KFTV-DT presently broadcasts seven hours of locally produced newscasts each week (with one hour each on weekdays, Saturdays and Sundays); in addition, the station produces the public affairs program Arriba Valle Central, which airs weekday mornings from 5 to 7 a.m. After producing a dinner-hour local newscast since 1973, KFTV launched Arriba Valle Central in 1990 and a late local news program in 1996. Weekend newscasts were instituted in 2004.

==Technical information==

===Subchannels===
The station's signal is multiplexed:

Subchannels of KFTV-DT
| Subchannel | Res.Tooltip Display resolution | Short name | Programming |
| 21.1 | 720p | KFTV-DT | Univision |
| 21.2 | 480i | getTV | Great (4:3) |
| 21.3 | LAFF | Laff |
| 21.4 | Confess | Confess |
| 21.5 | CRIME | True Crime Network |
| 21.6 | 720p | Unimas | UniMás (KTFF-DT) |

===Analog-to-digital conversion===
KFTV shut down its analog signal, over UHF channel 21, on June 12, 2009, the official date on which full-power television stations in the United States transitioned from analog to digital broadcasts under federal mandate.
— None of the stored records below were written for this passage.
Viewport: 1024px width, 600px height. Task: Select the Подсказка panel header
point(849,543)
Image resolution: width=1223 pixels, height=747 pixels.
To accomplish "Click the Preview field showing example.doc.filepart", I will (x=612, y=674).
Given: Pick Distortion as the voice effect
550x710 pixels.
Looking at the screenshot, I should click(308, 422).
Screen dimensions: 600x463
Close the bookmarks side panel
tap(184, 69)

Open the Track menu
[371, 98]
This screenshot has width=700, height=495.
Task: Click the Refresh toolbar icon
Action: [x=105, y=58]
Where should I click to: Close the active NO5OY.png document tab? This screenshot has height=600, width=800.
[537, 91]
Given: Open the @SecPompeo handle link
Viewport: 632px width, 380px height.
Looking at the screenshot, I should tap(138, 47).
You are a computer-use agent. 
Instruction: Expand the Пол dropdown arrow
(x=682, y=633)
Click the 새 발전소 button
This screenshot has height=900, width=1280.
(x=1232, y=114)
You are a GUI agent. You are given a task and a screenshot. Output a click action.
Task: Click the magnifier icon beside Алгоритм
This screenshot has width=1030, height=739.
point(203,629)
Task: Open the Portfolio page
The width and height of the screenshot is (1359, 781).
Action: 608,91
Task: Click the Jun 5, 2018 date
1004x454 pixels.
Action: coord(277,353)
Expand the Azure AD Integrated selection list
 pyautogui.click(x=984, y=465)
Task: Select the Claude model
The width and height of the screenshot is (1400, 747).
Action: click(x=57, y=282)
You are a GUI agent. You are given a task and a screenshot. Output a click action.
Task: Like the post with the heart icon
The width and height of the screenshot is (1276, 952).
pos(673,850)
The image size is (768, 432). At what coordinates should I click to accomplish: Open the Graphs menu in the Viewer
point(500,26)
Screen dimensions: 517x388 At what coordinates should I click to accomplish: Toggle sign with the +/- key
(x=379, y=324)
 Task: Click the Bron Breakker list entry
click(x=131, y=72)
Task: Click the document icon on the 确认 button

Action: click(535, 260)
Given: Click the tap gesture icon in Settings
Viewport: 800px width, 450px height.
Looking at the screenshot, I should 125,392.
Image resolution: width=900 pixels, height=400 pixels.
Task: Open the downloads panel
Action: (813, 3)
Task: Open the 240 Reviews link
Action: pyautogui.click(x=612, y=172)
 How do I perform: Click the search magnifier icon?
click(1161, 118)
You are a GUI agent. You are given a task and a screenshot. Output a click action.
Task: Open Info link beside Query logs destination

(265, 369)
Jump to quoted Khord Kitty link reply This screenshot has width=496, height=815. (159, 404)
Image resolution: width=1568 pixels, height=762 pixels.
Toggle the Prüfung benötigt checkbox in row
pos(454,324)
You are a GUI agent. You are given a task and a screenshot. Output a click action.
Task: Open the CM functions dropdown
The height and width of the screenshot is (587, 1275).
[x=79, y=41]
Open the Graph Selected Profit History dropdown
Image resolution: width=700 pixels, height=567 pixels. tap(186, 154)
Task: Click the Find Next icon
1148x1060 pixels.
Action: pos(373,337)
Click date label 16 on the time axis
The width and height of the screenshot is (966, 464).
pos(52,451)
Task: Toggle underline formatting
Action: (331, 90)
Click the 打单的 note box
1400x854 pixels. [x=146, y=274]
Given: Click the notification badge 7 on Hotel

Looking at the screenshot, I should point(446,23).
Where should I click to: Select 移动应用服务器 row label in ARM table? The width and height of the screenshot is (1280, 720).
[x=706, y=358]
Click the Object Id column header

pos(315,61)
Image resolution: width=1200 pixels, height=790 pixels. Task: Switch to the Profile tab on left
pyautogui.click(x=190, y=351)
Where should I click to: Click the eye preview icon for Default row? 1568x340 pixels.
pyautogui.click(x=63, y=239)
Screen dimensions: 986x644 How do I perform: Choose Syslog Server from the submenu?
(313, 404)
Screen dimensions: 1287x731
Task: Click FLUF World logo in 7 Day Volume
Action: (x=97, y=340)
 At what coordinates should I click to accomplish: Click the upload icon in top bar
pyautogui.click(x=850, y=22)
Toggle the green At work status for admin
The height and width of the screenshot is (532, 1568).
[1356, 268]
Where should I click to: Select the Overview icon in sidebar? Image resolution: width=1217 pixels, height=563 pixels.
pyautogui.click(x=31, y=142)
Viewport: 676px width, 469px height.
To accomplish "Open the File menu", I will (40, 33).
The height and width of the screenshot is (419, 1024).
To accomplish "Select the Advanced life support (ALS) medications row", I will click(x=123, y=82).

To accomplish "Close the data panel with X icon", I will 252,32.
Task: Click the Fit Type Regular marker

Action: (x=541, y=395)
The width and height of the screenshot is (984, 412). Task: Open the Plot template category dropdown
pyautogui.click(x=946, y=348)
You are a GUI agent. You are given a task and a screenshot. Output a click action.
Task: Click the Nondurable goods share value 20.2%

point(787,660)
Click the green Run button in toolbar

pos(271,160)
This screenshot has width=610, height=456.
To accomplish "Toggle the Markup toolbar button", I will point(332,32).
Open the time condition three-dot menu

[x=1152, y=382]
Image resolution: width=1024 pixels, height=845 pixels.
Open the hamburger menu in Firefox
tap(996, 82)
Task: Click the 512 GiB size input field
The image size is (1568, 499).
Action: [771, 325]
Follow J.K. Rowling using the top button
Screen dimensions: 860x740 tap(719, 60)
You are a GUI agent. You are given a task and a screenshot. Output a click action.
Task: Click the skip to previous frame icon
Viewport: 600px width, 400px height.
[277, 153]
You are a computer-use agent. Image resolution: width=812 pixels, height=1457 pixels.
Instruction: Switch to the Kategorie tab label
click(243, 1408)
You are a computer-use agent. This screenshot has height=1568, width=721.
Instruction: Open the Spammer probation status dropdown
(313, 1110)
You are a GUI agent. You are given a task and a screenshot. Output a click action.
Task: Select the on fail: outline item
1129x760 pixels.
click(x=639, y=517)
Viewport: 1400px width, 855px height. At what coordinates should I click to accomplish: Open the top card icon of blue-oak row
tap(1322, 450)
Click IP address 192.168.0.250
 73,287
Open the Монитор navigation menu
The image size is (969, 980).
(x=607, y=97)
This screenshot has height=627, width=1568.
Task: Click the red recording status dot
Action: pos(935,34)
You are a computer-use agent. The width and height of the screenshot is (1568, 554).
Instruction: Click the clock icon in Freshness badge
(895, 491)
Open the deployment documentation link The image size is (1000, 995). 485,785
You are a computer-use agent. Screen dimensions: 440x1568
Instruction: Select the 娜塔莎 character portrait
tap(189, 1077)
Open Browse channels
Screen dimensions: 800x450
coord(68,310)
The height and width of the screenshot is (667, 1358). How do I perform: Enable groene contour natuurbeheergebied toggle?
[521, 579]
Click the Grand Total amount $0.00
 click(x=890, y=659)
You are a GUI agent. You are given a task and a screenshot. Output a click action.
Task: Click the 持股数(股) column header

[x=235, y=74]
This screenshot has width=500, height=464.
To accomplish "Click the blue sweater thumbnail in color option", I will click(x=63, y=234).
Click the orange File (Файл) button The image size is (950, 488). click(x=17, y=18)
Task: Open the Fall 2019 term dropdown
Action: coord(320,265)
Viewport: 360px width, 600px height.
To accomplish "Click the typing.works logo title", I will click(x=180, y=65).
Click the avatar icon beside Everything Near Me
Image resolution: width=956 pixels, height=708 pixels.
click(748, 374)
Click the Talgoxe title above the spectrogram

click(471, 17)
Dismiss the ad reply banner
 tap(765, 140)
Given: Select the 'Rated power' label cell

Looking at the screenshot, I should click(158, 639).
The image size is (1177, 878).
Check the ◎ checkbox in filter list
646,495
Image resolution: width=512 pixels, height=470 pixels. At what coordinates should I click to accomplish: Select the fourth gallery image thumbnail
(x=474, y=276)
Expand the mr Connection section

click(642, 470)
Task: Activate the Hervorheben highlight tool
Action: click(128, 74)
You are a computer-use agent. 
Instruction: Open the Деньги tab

The station's digital signal remained on its pre-transition UHF channel 20, using virtual channel 21.

===Spectrum auction repack===
KFTV was one of nearly 1,000 television stations in the United States that had to change their digital channel allocation in the spectrum auction repack in 2019–2020. KFTV reallocated to UHF channel 21 in phase ten of the repack.